Most patients (75%) received in vivo T-cell depletion (TCD) in the form of antithymocyte globulin (ATG) or alemtuzumab. Donor engraftment was achieved in 88% of evaluable patients, with 12% suffering primary or secondary graft failure. Of the patients who went on to have a second procedure (for graft rejection or progressive fall in chimerism), the subsequent 3-year OS was 76.6%. As expected, overall GVHD rates were low, commensurate with TCD regimens (Figure 1G-H in Chiesa et al), with higher rates in the patients conditioned with regimens that contained busulfan-cytarabine compared with busulfan-fludarabine.

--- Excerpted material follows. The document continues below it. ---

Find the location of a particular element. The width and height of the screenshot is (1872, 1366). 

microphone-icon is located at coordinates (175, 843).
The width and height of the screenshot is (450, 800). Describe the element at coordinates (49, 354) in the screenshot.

For CGD patients who reached adulthood without receiving a transplant (including those who were not offered a transplant in childhood, those who were symptomatic in childhood but diagnosed only as adults, or those with mild disease who presented for the first time as adults), this study provides further support for the efficacy of allo-HCT. Several published transplantation series include adult patients,3,4,7,9 and although outcomes worsen with increasing age at transplantation, OS rates of >75% are observed along with a reduction in CGD-related complications.

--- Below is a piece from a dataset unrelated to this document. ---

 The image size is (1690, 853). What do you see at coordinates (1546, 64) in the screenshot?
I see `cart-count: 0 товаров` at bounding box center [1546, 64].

As with other rare diseases, a timely prospective randomized controlled trial comparing allo-HCT with conservative therapy is not feasible, despite being highly desirable. The next best data arise from large retrospective analyses such as that provided in the study by Chiesa et al.
In 2020, CGD patients have a wide array of therapeutic options available to them, including modern antibacterial and antifungal agents, prophylactic interferon gamma, minimally invasive surgery, and/or interventional radiology for treatment of abscesses, monoclonal antibodies for colitis and inflammatory lung disease, allo-HCT and autologous gene therapy. Early reports suggest that gene therapy can offer the prospect of curative therapy without the risk of GVHD, although longer term follow-up is required.10
It has become clear that current approaches to allo-HCT are delivering excellent results for CGD patients of all ages and conservative management is improving, but there remain unanswered questions. What should we recommend for patients with mild symptoms and reasonably preserved NADPH oxidase activity? Although likely to do well in childhood, should these patients risk an early transplant-related death in order to prevent a progressive decline in quality of life as an adult and significantly reduced life expectancy? Which patients should be considered for gene therapy?
If you are asking me, transplant early. Inborn errors are for life, not just childhood. Adulthood with uncorrected CGD is all too often miserable.
Conflict-of-interest disclosure: The author declares no competing financial interests.